Die Globalisierung kennt kein Pardon vor den Krabbenfischern: Die Schifffahrtsdirektion will Englisch zum Standard im Funkverkehr machen. „Sowas können sich nur Schreibtisch-Täter ausdenken“

Krabbenfischer Stelling ist ziemlich perplex. Englisch? Mutt dat sin?

Für Krabbenfischer Uwe Stelling (52) ist die Welt nicht mehr in Ordnung. Seit 30 Jahren schippert er auf der Jagd nach Schalentieren mit seinem Kutter die Küste zwischen Weser und Elbe entlang – ein vielbefahrenes, aber ergiebiges Fanggebiet. Will er die Schifffahrtsrinne kreuzen oder gar im Fahrwasser fischen, funkt der Platt-Snacker die Revierzentrale in Cuxhaven an – auf Hochdeutsch natürlich: „Das klappt wunderbar.“

Jetzt aber schlägt die Wasser- und Schifffahrtsdirektion (WSD) in Aurich vor, sich „internationalen Standards anzugleichen“ und Englisch zur Standardsprache im Küsten-Funkverkehr zu erklären. „Eine einheitliche Sprache macht den Verkehrsablauf sicherer“, wirbt Nautiker Bernhard Litmeyer. Krabbenfischer Stelling, der in seiner Schulzeit ganze zwei Jahre Fremdsprachenunterricht hatte, ist ziemlich perplex. Krabbenpulen kann er prima – aber Englisch? Mutt dat sin? Stelling: „Kann ich nicht.“

Äußerst reserviert steht dem Vorschlag aus Aurich auch der Sprecher der Erzeugergemeinschaft Weser-Ems gegenüber, dem Zusammenschluss der 38 Krabbenfischer in der Gegend. Denn per UKW-Funk informiere die Revierzentrale nicht nur regelmäßig über Tidenstände, Windrichtung, Langsamfahrstrecken und Sperrungen, sondern auch über mögliche Hindernisse.

Bei Nebel und beim Kreuzen der Fahrrinne gebe die mit Radar ausgestattete Funkzentrale sogar ganz präzise Fahranweisungen.

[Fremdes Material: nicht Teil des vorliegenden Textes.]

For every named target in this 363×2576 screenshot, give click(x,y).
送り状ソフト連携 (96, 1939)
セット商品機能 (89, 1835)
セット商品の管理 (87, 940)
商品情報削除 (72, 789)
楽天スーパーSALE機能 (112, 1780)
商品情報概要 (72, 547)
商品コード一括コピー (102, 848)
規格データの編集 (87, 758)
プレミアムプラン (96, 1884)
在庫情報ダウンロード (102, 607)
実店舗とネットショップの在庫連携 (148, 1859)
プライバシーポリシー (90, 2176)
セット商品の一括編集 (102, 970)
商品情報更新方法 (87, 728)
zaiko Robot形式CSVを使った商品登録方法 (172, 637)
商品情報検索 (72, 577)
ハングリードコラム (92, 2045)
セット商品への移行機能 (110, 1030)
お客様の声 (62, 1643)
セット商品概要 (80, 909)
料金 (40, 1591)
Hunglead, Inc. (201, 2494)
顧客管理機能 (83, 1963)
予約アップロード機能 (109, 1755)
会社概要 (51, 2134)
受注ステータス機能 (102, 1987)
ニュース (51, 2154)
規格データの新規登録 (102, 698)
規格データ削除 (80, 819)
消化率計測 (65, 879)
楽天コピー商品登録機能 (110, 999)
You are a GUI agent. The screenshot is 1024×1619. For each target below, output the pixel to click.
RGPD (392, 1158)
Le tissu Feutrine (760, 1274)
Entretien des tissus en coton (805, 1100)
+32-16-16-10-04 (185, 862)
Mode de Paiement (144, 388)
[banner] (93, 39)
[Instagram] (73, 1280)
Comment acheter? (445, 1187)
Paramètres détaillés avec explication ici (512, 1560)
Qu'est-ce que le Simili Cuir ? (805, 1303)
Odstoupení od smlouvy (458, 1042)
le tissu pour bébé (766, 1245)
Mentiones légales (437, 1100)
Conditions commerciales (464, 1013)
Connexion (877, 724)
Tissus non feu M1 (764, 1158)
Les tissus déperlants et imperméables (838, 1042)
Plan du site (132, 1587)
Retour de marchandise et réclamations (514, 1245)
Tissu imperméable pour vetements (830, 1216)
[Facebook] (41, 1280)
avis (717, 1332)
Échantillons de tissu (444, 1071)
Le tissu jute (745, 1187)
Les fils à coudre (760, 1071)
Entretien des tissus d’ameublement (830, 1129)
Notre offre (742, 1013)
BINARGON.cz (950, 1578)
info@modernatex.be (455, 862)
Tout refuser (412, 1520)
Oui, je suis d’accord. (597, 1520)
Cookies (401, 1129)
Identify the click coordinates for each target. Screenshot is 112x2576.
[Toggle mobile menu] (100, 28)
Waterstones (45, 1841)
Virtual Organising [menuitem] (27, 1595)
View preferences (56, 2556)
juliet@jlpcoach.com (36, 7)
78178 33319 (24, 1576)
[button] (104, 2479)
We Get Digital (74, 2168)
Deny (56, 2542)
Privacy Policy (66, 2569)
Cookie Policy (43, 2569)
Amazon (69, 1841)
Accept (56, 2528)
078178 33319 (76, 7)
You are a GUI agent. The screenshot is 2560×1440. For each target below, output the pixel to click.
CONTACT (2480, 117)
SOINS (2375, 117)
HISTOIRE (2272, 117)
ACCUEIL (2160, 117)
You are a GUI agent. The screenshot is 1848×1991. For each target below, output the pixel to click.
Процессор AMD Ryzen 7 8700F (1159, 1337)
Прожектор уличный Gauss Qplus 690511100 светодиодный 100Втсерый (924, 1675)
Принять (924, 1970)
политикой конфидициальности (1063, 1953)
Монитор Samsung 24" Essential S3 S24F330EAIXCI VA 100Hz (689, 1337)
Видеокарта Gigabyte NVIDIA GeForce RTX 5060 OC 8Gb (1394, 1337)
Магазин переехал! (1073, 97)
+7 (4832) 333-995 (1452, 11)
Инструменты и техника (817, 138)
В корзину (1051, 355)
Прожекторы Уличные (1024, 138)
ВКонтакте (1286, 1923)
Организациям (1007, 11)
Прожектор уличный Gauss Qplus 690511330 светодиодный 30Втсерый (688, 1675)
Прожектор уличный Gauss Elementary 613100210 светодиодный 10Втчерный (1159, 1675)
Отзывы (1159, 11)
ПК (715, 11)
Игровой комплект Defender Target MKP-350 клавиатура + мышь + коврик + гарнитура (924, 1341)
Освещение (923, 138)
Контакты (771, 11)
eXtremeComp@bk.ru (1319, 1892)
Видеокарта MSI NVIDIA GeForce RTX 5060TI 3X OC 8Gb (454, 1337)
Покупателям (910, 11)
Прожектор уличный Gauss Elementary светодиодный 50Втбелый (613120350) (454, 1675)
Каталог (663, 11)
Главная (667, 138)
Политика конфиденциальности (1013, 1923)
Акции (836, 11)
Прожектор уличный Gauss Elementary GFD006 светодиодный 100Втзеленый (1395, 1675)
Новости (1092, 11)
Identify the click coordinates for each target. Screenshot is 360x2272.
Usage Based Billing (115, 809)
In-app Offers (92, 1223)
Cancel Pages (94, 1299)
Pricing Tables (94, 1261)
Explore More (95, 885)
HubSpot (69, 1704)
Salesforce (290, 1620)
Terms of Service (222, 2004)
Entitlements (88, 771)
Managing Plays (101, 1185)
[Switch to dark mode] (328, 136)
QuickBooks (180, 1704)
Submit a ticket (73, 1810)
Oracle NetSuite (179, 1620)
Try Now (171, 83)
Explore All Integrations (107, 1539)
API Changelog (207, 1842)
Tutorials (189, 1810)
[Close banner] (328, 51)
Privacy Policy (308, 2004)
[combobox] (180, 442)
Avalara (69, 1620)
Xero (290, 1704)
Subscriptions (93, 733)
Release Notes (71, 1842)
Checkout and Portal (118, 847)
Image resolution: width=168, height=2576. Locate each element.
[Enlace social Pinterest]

Dirk Huck weiß, dass Fischer Stelling nicht der einzige ist, der nicht so gut talken kann: „Wenn einer die Anweisungen nicht versteht, geht das bestimmt in die Hose.“

Ausgelöst hat den Streit um die sogenannte „Reviersprache“ die Internationale Seeschifffahrtsorganisation (IMO). Die hatte vor einem Jahr ihren Mitgliedsländern empfohlen, im Funk-Verkehr zwischen den Leitstellen an Land und den Schiffen auf See nur noch ein aus 2.500 englischen Phrasen bestehendes Standard-Vokabular zu benutzen. Nach dem Willen von Litmeyer und seinen Kollegen sollen die Verkehrszentralen dabei „mit gutem Beispiel vorangehen“. Beim Bundesverkehrsministerium hat die WSD bereits beantragt, die Seeschifffahrtsstraßenverordnung, die bislang Deutsch als Reviersprache festlegt, zu ändern – „eine abartige Idee“, wie Wachleiter Alfred Rabin aus der Revierzentrale Bremerhaven findet: „Da sitzen irgendwelche Leute ohne Praxis am grünen Tisch und denken sich sowas aus.“

Nautiker Litmeyer schießt zurück. Die WSD habe alle betroffenen Verbände zu einer Anhörung eingeladen. Die vehementen Kritiker der Sprach-Reform, Fischer und Sportbootvereine, seien jedoch nicht erschienen. Litmeyer versteht die ganze Aufregung nicht. Schließlich würden die Wachmeister in den Revierzentralen bereits heute auf Anforderung Englisch reden – etwa mit ausländischen Schiffen. „Probeweise“ habe man zudem bereits vor zwei Jahren die stündlichen Lagemeldungen umgestellt: Die rauschen seither erst auf Englisch und dann auf Deutsch über den Äther – und zwar problemlos.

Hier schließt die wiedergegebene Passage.